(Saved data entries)
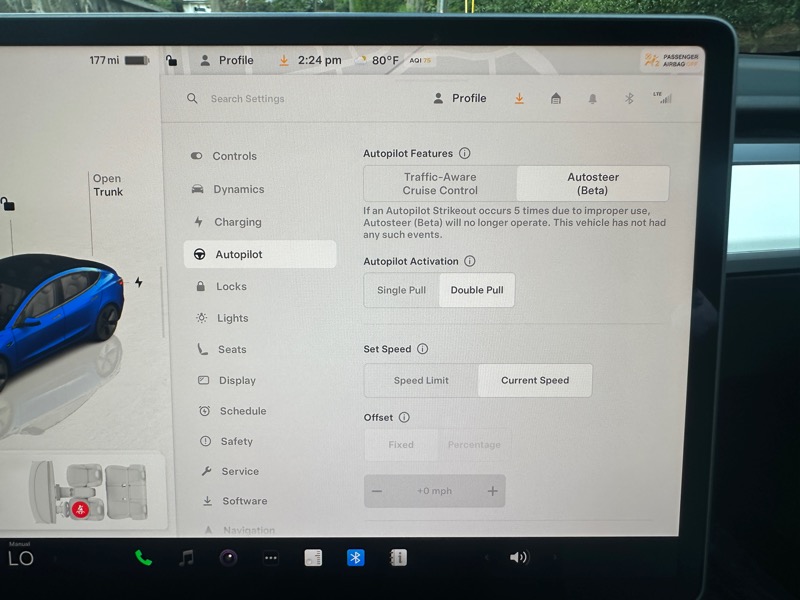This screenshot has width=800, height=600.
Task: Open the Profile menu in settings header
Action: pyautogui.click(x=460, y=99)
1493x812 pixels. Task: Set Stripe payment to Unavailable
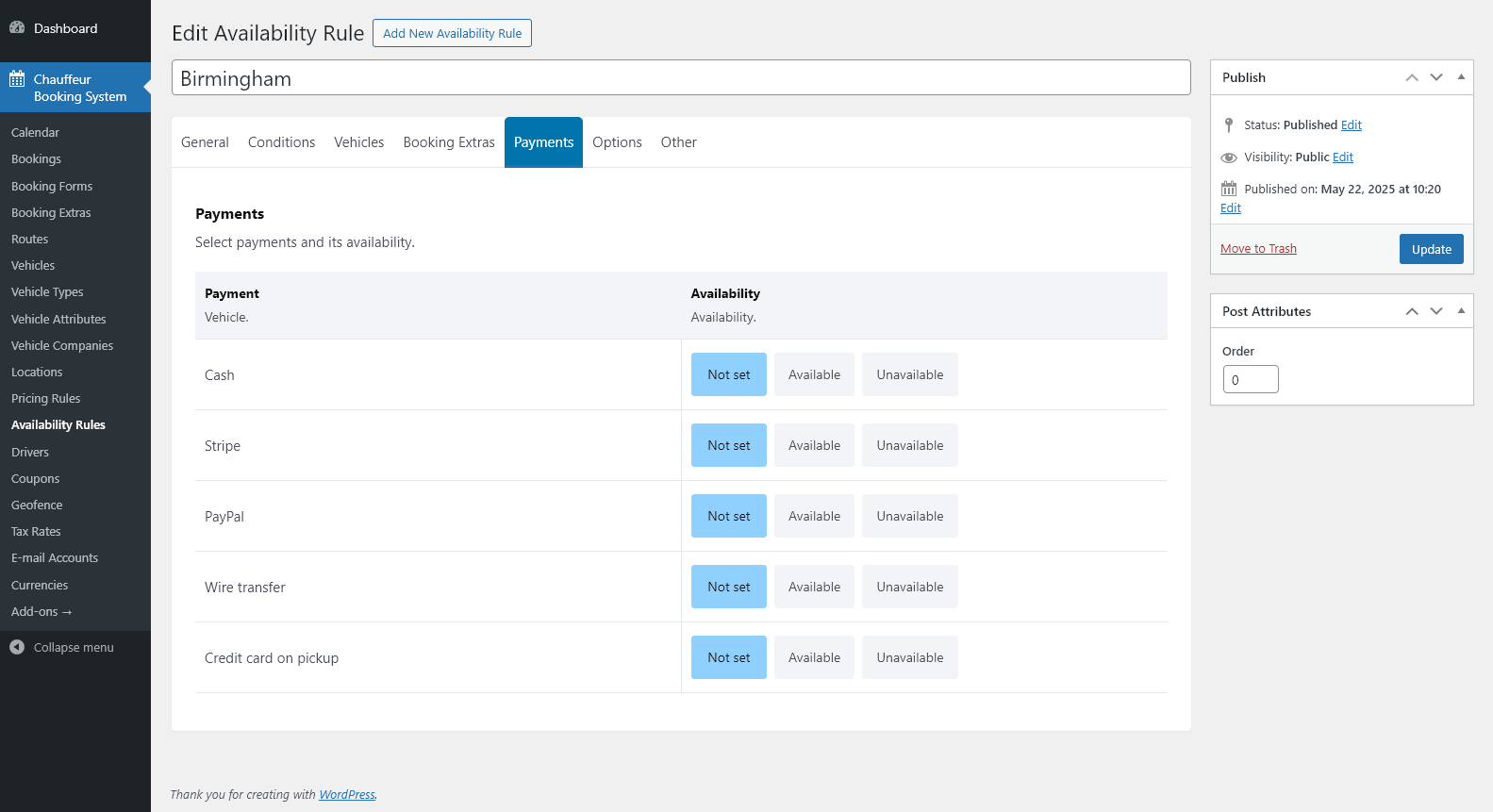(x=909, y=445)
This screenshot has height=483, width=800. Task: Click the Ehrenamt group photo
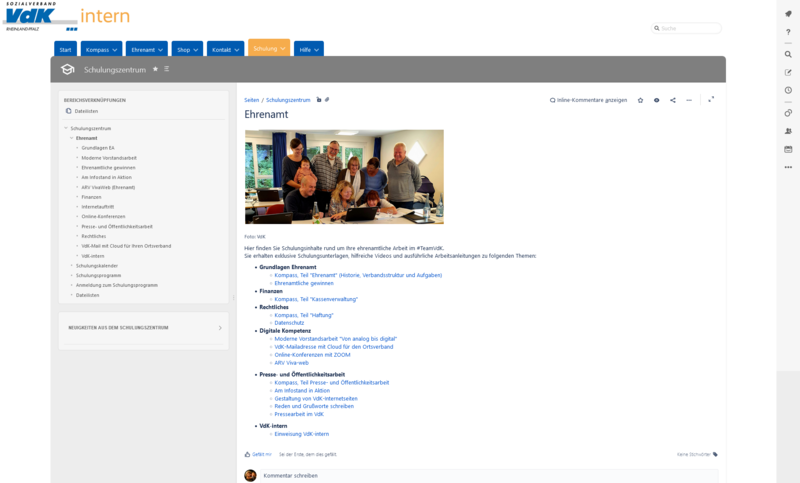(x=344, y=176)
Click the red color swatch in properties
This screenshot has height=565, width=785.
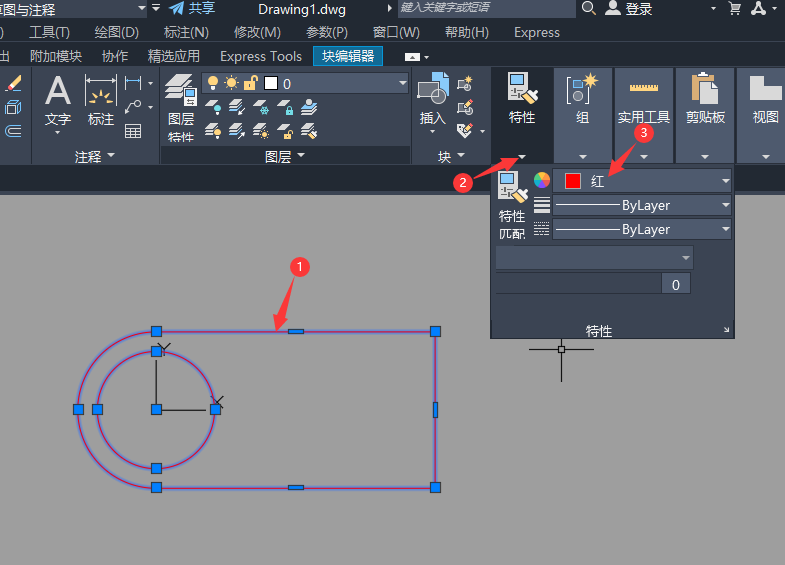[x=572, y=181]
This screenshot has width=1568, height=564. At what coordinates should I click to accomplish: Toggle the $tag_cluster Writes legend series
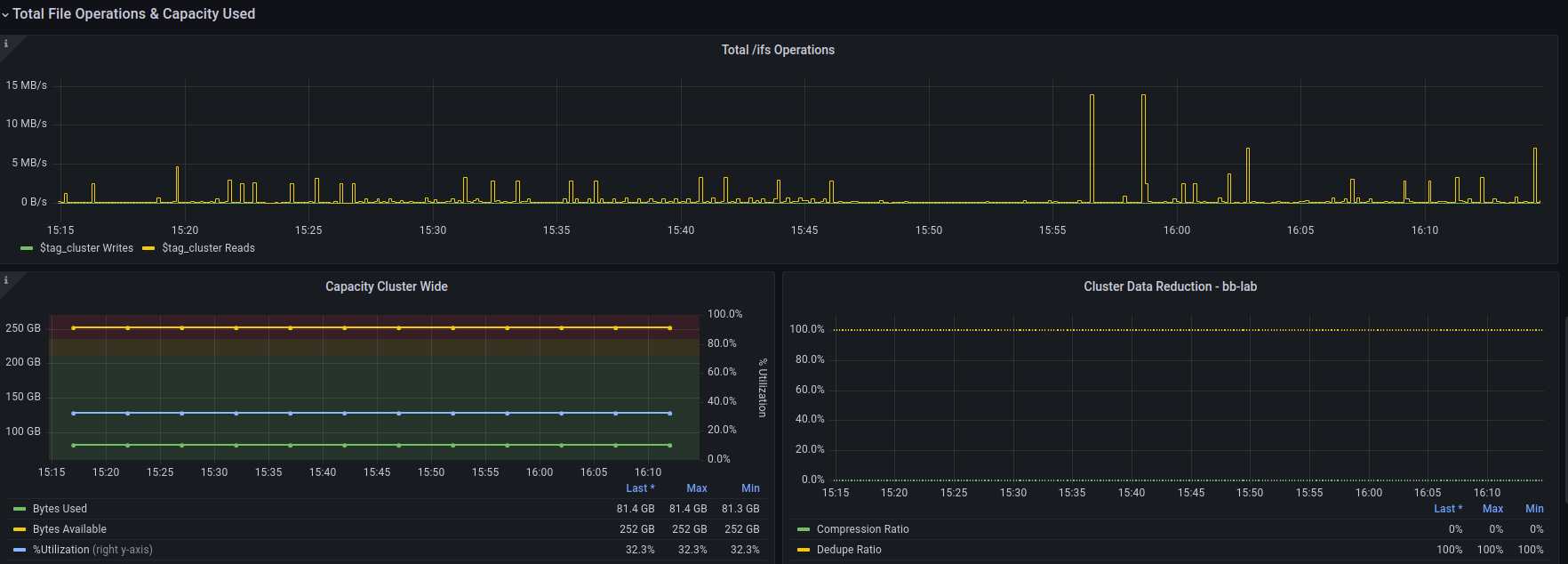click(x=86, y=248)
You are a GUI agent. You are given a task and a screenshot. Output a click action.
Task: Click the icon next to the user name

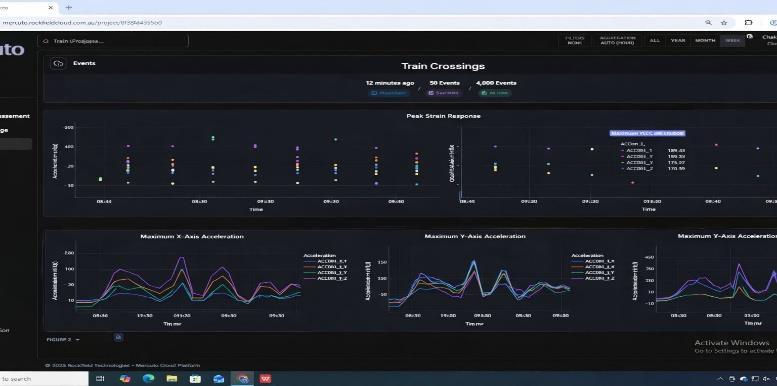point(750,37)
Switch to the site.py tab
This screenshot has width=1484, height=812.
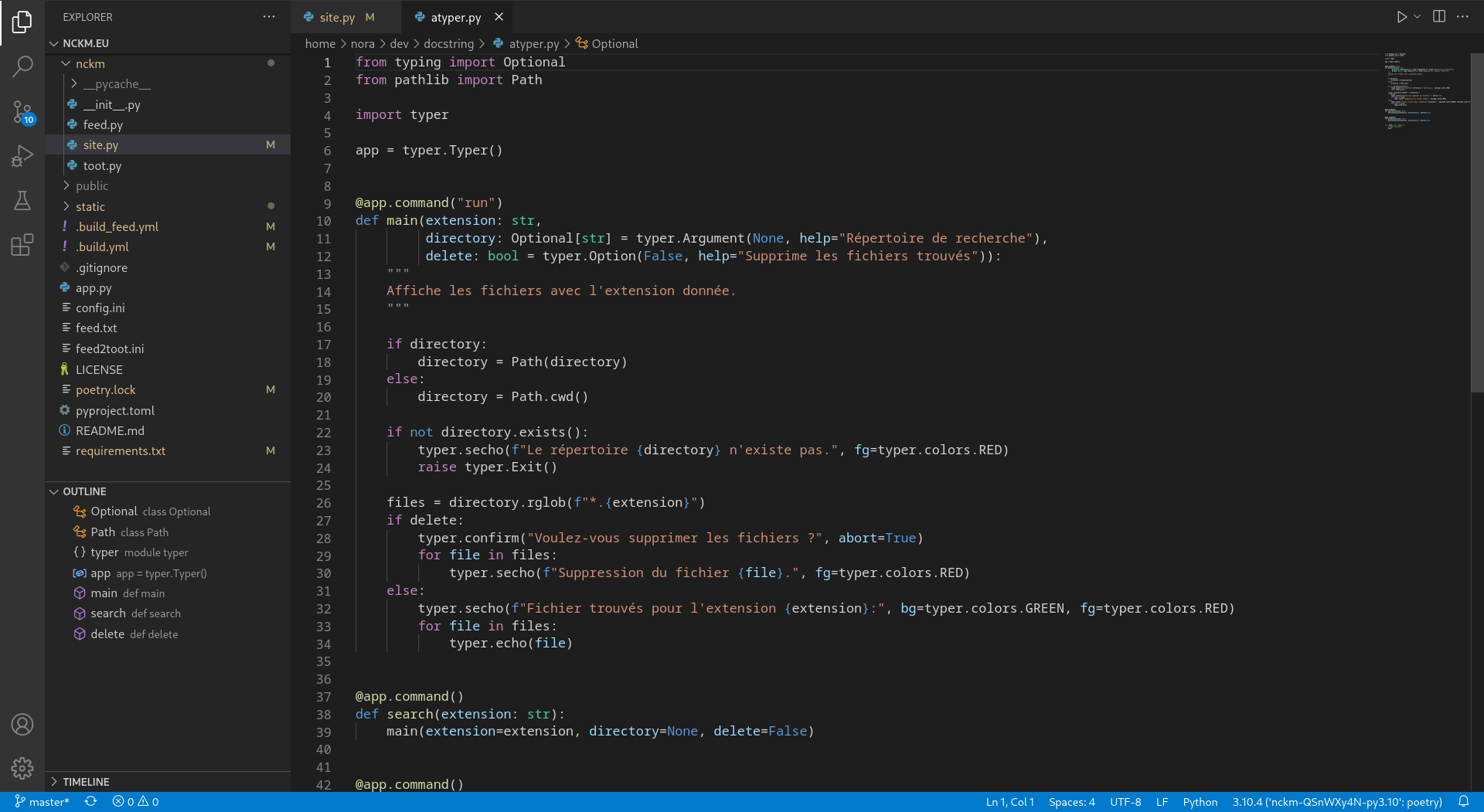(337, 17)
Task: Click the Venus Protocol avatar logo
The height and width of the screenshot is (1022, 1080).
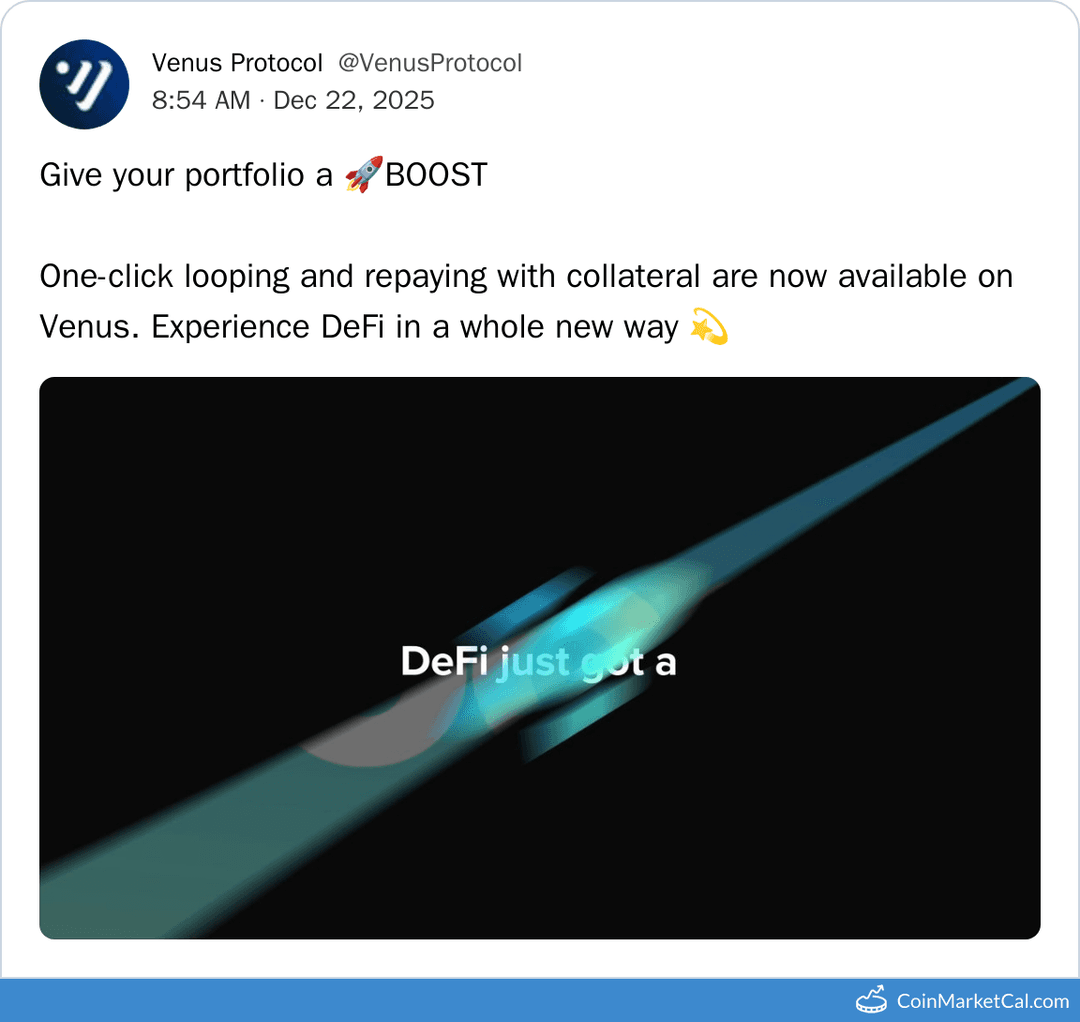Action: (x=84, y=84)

Required action →
Restate the data exactly, though only from the line that contains "You are a GUI" through its last line, both ends included and with the pictures left out.

Answer for the task →
You are a GUI agent. You are given a task and a screenshot. Output a click action.
Task: Click the icon next to the user name

point(750,37)
Switch to the site.py tab
This screenshot has width=1484, height=812.
(337, 17)
Task: Click the Venus Protocol avatar logo
The height and width of the screenshot is (1022, 1080).
Action: (x=84, y=84)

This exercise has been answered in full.